- [Exercise aim] Provide the number of lines in the records that hold the string "computer", without any other words.

Stored entries
# # #
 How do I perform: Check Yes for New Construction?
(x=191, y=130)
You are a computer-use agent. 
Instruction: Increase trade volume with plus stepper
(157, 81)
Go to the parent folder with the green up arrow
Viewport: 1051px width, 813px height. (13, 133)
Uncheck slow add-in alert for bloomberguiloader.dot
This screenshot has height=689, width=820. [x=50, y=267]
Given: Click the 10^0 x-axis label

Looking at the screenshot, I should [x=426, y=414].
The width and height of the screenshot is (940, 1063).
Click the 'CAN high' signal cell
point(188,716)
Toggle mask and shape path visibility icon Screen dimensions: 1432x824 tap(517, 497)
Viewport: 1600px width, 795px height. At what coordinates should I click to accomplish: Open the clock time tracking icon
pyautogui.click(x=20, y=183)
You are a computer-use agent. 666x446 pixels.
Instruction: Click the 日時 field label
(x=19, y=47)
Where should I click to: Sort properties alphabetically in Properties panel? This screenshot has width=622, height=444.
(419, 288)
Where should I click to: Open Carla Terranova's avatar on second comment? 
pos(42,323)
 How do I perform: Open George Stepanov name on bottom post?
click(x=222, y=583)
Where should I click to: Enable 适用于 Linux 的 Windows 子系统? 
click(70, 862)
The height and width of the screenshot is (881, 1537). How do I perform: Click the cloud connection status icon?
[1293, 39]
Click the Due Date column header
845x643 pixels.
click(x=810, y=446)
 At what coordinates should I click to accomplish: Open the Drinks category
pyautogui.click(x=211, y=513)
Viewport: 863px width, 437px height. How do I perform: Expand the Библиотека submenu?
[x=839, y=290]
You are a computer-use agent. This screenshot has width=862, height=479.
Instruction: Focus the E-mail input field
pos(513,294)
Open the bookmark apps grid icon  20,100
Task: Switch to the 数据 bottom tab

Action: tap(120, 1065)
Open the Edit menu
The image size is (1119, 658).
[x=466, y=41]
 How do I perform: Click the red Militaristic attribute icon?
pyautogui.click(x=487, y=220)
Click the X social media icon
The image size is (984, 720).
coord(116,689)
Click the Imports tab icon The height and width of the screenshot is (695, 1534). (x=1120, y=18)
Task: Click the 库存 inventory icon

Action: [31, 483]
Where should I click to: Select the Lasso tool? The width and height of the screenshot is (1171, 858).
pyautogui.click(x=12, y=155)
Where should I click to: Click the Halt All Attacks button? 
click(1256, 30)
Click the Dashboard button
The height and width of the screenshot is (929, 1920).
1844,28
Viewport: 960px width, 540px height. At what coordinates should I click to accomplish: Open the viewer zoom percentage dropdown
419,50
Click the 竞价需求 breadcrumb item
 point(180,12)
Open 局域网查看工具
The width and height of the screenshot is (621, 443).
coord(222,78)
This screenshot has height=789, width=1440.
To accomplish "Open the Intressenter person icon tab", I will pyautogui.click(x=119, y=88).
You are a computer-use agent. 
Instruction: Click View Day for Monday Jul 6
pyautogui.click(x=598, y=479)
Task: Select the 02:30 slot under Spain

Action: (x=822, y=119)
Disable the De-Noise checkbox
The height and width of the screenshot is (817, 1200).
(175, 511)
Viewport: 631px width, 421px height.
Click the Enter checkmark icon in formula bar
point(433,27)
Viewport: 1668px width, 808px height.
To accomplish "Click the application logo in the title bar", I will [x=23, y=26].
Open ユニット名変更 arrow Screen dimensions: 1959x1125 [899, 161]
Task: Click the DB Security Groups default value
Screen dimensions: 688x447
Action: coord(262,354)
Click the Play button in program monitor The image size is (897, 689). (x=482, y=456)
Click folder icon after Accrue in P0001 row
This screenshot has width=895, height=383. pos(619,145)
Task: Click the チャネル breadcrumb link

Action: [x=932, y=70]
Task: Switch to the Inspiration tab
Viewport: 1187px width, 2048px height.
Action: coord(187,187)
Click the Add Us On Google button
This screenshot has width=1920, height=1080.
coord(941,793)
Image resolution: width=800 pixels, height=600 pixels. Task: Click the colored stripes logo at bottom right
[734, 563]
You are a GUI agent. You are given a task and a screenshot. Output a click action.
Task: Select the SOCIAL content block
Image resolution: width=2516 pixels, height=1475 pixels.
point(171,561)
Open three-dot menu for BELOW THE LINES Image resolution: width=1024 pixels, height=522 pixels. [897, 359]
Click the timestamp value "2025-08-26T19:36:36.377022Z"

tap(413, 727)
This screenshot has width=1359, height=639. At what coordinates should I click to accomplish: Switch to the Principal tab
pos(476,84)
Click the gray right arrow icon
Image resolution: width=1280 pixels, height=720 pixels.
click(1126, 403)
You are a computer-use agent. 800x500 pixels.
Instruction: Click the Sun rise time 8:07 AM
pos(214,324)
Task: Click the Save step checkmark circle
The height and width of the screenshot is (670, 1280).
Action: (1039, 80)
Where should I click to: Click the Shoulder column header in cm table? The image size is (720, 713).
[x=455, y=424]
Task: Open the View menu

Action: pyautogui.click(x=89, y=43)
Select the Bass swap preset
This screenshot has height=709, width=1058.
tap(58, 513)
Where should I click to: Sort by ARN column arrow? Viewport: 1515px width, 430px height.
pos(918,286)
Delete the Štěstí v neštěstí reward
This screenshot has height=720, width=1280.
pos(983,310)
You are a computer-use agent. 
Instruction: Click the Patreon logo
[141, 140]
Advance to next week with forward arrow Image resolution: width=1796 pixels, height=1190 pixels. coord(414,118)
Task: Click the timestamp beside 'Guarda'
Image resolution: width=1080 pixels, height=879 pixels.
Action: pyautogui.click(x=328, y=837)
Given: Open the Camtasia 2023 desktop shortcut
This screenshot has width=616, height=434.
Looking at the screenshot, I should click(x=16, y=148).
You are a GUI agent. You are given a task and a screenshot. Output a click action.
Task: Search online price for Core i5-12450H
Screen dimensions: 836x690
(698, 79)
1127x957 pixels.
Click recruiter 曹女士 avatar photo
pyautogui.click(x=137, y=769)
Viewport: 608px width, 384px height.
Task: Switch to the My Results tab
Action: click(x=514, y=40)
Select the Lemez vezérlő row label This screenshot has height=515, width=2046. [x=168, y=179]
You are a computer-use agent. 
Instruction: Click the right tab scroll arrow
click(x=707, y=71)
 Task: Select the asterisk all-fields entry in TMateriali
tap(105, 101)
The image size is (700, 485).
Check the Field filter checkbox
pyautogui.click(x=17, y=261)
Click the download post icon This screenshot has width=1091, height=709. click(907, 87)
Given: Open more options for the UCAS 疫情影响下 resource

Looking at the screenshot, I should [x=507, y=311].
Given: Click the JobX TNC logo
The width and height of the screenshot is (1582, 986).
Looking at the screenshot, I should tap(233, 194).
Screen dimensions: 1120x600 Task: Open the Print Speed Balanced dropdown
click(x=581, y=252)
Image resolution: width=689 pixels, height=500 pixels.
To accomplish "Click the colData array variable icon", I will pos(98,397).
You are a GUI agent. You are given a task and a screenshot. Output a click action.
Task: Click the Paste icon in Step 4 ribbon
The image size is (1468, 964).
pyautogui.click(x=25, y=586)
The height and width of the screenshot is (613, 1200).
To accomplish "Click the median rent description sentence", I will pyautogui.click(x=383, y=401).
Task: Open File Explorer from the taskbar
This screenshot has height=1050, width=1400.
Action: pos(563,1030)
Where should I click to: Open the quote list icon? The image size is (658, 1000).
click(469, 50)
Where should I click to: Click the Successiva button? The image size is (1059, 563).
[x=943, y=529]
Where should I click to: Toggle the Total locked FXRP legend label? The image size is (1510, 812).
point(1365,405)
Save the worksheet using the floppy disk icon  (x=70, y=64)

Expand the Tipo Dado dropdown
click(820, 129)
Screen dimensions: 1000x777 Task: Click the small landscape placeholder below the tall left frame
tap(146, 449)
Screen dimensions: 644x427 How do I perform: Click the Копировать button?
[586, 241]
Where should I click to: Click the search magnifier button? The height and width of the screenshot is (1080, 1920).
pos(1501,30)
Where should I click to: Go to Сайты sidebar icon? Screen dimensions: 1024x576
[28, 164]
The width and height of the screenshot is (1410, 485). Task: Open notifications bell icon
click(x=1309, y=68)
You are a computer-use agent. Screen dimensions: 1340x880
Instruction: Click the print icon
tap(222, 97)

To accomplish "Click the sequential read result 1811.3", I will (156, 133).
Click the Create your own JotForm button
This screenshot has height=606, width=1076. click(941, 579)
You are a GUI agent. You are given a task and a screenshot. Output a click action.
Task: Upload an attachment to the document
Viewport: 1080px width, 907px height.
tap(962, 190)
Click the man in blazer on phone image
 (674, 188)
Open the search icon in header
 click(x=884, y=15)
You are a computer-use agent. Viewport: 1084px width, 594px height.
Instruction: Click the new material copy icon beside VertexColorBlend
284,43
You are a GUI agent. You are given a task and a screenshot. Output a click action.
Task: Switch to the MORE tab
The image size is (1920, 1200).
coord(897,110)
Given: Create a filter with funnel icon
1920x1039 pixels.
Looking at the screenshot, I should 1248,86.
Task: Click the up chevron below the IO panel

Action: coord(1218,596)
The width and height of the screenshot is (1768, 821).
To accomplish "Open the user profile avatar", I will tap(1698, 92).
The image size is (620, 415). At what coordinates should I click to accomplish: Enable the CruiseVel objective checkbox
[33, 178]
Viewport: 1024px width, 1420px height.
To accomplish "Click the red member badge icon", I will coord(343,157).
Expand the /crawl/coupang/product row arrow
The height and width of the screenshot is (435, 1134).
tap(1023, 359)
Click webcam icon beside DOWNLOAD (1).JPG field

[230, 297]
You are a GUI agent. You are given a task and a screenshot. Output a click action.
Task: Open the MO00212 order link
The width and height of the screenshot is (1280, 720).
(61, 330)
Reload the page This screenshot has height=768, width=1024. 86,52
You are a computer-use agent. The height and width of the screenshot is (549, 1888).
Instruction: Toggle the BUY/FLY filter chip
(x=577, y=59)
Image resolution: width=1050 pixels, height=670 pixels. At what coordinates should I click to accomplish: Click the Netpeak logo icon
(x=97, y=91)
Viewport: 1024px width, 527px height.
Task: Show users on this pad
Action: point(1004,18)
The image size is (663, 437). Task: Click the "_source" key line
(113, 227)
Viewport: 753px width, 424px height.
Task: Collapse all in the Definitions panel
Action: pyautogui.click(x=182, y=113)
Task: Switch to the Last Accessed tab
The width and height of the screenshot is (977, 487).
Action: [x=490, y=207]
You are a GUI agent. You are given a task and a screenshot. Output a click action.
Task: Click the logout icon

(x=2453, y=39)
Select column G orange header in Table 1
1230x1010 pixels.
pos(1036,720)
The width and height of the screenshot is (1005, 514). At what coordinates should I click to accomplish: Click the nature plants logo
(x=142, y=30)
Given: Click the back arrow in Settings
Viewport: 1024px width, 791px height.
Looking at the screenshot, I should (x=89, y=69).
# # #
- [Task output] 10